Author: Pascal, pascal@bayesimpact.org

Date: 2016-06-22

Skip the run test because the ROME version has to be updated to make it work in the exported repository. TODO: Update ROME and remove the `skiptest` flag.


# ROME update from v328 to v329

In June 2016 I realized that they had released a new version of the ROME. I want to investigate what changed and whether we need to do anything about it.

You might not be able to reproduce this notebook, mostly because it requires to have the two versions of the ROME in your `data/rome/csv` folder which happens only just before we switch to v329. You'll have to trust me on the results ;-)

In [1]:
import collections
import glob
from os import path
import pandas

rome_path = '../../data/rome/csv'

OLD_VERSION = '328'
NEW_VERSION = '329'

old_version_files = frozenset(glob.glob(rome_path + '/*%s*' % OLD_VERSION))
new_version_files = frozenset(glob.glob(rome_path + '/*%s*' % NEW_VERSION))

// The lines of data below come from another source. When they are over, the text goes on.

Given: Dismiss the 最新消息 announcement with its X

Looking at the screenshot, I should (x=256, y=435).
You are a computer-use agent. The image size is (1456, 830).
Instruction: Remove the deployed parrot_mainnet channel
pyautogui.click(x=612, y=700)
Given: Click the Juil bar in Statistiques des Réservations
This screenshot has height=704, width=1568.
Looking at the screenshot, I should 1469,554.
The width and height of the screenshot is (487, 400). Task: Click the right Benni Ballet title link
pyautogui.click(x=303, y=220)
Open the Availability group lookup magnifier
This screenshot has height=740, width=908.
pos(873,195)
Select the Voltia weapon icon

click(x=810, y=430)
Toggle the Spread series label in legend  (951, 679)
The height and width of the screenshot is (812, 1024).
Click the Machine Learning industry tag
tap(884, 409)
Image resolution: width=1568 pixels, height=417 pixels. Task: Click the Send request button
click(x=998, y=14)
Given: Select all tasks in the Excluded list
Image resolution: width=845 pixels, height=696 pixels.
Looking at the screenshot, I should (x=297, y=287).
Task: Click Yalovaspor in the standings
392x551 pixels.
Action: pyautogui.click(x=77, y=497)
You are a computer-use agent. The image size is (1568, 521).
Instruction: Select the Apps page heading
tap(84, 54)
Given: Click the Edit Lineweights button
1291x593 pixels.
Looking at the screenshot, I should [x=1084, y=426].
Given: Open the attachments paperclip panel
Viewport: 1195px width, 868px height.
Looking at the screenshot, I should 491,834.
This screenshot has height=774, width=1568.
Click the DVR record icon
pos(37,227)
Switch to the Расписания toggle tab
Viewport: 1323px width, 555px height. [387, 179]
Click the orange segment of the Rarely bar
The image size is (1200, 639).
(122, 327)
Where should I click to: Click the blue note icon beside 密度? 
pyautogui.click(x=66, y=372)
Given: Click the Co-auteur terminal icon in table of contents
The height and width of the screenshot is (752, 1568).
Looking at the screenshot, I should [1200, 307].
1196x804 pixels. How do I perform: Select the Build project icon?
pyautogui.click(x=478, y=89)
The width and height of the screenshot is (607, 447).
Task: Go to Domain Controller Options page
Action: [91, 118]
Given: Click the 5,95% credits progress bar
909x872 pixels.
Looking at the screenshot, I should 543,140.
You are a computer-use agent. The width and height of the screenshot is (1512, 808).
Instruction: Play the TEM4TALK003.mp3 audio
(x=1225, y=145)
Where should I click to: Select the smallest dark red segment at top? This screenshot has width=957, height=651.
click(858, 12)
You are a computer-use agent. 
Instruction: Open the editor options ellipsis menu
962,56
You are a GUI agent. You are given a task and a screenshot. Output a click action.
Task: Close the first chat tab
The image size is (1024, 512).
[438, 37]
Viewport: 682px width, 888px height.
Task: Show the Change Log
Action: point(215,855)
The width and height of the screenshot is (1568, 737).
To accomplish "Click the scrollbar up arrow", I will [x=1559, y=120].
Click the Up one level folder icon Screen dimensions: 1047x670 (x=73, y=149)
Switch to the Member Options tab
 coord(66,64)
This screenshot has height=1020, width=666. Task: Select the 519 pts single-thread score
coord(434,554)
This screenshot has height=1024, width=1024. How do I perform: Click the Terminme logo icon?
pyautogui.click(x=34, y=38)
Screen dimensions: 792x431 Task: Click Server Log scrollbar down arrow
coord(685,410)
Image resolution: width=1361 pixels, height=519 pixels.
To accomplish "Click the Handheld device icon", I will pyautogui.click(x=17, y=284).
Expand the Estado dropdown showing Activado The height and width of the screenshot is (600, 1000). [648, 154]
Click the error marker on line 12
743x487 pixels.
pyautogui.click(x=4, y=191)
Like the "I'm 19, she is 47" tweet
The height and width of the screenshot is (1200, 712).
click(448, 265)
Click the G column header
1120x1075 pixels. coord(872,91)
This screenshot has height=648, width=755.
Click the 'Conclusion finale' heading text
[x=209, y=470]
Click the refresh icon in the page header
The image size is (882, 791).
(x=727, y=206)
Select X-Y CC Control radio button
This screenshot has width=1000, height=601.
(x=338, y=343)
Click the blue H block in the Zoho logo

First let's check if there are new or deleted files (only matching by file names).

In [2]:
new_files = new_version_files - frozenset(f.replace(OLD_VERSION, NEW_VERSION) for f in old_version_files)
deleted_files = old_version_files - frozenset(f.replace(NEW_VERSION, OLD_VERSION) for f in new_version_files)

print('%d new files' % len(new_files))
print('%d deleted files' % len(deleted_files))

0 new files
0 deleted files


So we have the same set of files: good start.

Now let's set up a dataset that, for each table, links the old file and the new file.

In [3]:
new_to_old = dict((f, f.replace(NEW_VERSION, OLD_VERSION)) for f in new_version_files)

# Load all datasets.
Dataset = collections.namedtuple('Dataset', ['basename', 'old', 'new'])
data = [Dataset(
        basename=path.basename(f),
        old=pandas.read_csv(f.replace(NEW_VERSION, OLD_VERSION)),
        new=pandas.read_csv(f))
    for f in sorted(new_version_files)]

def find_dataset_by_name(data, partial_name):
    for dataset in data:
        if partial_name in dataset.basename:
            return dataset
    raise ValueError('No dataset named %s, the list is\n%s' % (partial_name, [dataset.basename for d in data]))

Let's make sure the structure hasn't changed:

In [4]:
for dataset in data:
    if set(dataset.old.columns) != set(dataset.new.columns):
        print('Columns of %s have changed.' % dataset.basename)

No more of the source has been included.